I don't know whether WotC uses inhouse counsel for drafting the OGL, or pays external lawyers - but either way, I think that releasing the GSL would be pretty expensive public relations. So I don't really think this is a plausible explanation.
The GSL is what it is - an experiment - as I described in my previous post.
I agree, I don't think it was PR.
Remember, one of the "selling points" internally at WOTC for the OGL back in the development of 3rd edition was "hey, these guys will write adventures, those are least profitable products!"
Of course, 3PPs could figure that out just as easily as WOTC, and so, while there were adventures made, there was also a lot of those OTHER books, the much more profitable player-focused "splats".
So I feel, with the GSL, WOTC tried to *really* have their cake and eat it too, and write a license that de facto limited 3PPs to those least profitable of products, adventures.
Except they seem not to have anticipated that there was a THIRD option other than "make anything we want" and "make adventures to support 4e":
Make Nothing for 4e.
Given that the OGL was still there, companies like Green Ronin and Paizo and RPGObjects could just keep on keeping on supporting the games they always had.

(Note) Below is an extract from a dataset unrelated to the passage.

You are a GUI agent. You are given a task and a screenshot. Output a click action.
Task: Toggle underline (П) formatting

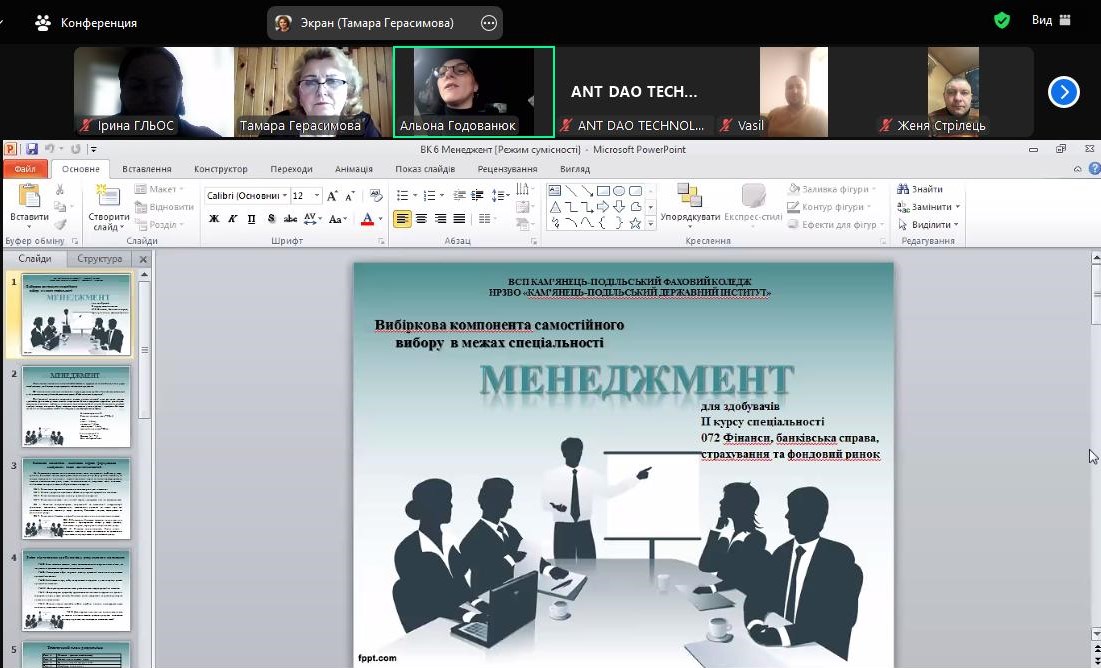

While the OGL certainly had some unintended consequences WOTC didn't like, it was on the whole a HUGE benefit to them for exactly the reasons Dancey initially proposed.
The player network moved to d20 in DROVES. It became the common tongue of RPGs. If you had a niche "long tail" rpg idea, you were much more likely to use d20, since you understood it, and the majority of players understood it.
If your idea was crazy to begin with, you can make it more appealing by at least letting people know the underlying system is solid, and that they won;t have to break their brains too much learning it.
This meant everyone was dealing with WOTC's rules all the time, and much more likely to find something of merit there to make them check out the "official stuff".
WOTC gave all that up for the chance at a few more adventures, and it failed spectacularly.
I'd also argue that a lot of the mechanical changes in 4e, which were very unpopular, were specifically designed to prevent a 3PP from "OSRIC-ing" 4e and reverse engineering it under the OGL.